Start of Selected passage

I must preface this blog entry by admitting that I perhaps spoke too soon in titling my December blog entry (“The cold sets in”). The winter of 2017 is shaping up to be, at least in our neck of the woods, one of those winters that simply was not to be. The unseasonable warmth, I noticed, was a very popular topic of conversation at the All-Hands Gathering last week. I have read that the average person spends 5 months out of their life talking about the weather- I suspect that we farmers may be bringing that average way up, because I suspect that number should be more like 5 years in our case.


In the process of crafting “lasagna”-style beds, with alternating layers of newspaper (for weed suppression), compost (for fertility), and woodchippings (for organic matter and structure)

End of Selected passage

• To do:
1 - In the farm blog entry, copy everything from "I must preface" down to "in our case.", switching "weather" to "crops".
2 - Condense the paragraph of the farm blog entry that begins "I must preface this blog entry" into a shorter version that keeps its main facts.

Start of Dataset entries

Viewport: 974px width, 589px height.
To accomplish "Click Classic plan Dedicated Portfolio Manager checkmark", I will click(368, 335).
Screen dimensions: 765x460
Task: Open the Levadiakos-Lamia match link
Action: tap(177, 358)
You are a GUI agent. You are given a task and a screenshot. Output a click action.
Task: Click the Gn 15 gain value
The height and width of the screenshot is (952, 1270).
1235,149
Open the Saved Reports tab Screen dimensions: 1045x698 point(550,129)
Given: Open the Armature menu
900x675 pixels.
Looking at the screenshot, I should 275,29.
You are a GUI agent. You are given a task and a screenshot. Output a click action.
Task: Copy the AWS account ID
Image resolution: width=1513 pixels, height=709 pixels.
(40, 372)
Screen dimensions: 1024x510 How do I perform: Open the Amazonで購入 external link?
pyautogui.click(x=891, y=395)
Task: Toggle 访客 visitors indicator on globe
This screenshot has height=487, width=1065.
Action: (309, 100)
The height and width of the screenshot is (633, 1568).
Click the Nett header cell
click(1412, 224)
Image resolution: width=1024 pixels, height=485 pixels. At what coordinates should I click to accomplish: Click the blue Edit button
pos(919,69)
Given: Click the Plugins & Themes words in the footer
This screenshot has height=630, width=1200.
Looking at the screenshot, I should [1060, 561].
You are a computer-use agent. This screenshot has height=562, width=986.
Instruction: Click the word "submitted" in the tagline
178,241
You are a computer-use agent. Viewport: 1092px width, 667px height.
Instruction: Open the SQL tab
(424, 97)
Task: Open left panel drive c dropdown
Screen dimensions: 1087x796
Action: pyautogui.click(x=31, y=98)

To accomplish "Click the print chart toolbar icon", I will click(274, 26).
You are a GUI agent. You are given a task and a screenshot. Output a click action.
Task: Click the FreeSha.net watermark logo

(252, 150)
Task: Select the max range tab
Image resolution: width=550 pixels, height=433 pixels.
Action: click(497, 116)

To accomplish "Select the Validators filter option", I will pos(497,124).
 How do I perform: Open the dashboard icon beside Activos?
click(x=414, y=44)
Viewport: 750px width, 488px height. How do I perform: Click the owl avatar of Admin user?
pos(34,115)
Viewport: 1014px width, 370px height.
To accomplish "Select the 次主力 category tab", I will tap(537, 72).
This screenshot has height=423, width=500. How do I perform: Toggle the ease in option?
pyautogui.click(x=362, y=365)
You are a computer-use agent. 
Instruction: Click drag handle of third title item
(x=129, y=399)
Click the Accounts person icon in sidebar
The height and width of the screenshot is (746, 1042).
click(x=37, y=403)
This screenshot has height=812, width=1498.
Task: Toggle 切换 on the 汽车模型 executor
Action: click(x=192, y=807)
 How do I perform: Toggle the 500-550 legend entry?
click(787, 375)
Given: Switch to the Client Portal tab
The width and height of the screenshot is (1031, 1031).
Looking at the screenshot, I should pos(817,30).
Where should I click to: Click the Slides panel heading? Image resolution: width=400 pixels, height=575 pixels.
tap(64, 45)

End of Dataset entries

• Solutions to the exercise:
1 -
I must preface this blog entry by admitting that I perhaps spoke too soon in titling my December blog entry (“The cold sets in”). The winter of 2017 is shaping up to be, at least in our neck of the woods, one of those winters that simply was not to be. The unseasonable warmth, I noticed, was a very popular topic of conversation at the All-Hands Gathering last week. I have read that the average person spends 5 months out of their life talking about the crops- I suspect that we farmers may be bringing that average way up, because I suspect that number should be more like 5 years in our case.

2 - The December entry's title, "The cold sets in," may have been premature, since the winter of 2017 is proving unusually mild locally. The warmth was a popular topic at last week's All-Hands Gathering. The average person reportedly spends 5 months of their life talking about the weather, but farmers probably raise that average, likely closer to 5 years.